## Prompt:
Would you please copy every line below that includes the string "button"?
*** Data for review Section Begins ***
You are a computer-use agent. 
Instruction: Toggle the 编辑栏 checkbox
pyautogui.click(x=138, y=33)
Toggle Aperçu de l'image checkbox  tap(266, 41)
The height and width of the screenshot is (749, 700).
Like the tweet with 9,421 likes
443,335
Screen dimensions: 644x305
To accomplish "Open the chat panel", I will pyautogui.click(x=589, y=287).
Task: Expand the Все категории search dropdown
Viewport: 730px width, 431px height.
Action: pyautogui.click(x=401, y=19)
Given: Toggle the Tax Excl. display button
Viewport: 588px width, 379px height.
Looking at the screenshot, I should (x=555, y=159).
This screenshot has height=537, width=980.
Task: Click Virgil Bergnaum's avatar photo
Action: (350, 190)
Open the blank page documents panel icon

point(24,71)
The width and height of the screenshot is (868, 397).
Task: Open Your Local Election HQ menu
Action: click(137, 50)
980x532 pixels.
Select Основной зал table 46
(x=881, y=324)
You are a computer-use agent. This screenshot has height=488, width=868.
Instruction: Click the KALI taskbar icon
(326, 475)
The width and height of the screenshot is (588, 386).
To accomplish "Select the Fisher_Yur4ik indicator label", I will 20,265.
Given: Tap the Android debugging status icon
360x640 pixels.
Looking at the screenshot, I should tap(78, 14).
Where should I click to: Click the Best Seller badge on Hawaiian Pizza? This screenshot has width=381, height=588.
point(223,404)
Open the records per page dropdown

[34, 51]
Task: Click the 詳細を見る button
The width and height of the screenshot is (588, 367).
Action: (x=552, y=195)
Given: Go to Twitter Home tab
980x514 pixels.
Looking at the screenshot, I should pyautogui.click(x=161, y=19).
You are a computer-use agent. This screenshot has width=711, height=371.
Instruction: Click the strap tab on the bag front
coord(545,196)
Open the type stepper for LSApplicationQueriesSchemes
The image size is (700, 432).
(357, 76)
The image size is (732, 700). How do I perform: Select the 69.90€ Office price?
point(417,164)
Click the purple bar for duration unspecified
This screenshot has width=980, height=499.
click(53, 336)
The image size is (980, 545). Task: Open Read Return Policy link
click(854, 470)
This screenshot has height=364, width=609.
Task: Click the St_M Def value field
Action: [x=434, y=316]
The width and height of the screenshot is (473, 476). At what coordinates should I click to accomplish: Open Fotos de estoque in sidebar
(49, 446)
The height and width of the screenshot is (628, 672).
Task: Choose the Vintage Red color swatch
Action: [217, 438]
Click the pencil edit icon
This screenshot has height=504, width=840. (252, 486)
*** Data for review Section Ends ***
## Exercise response:
Given: Toggle the Tax Excl. display button
Task: Click the 詳細を見る button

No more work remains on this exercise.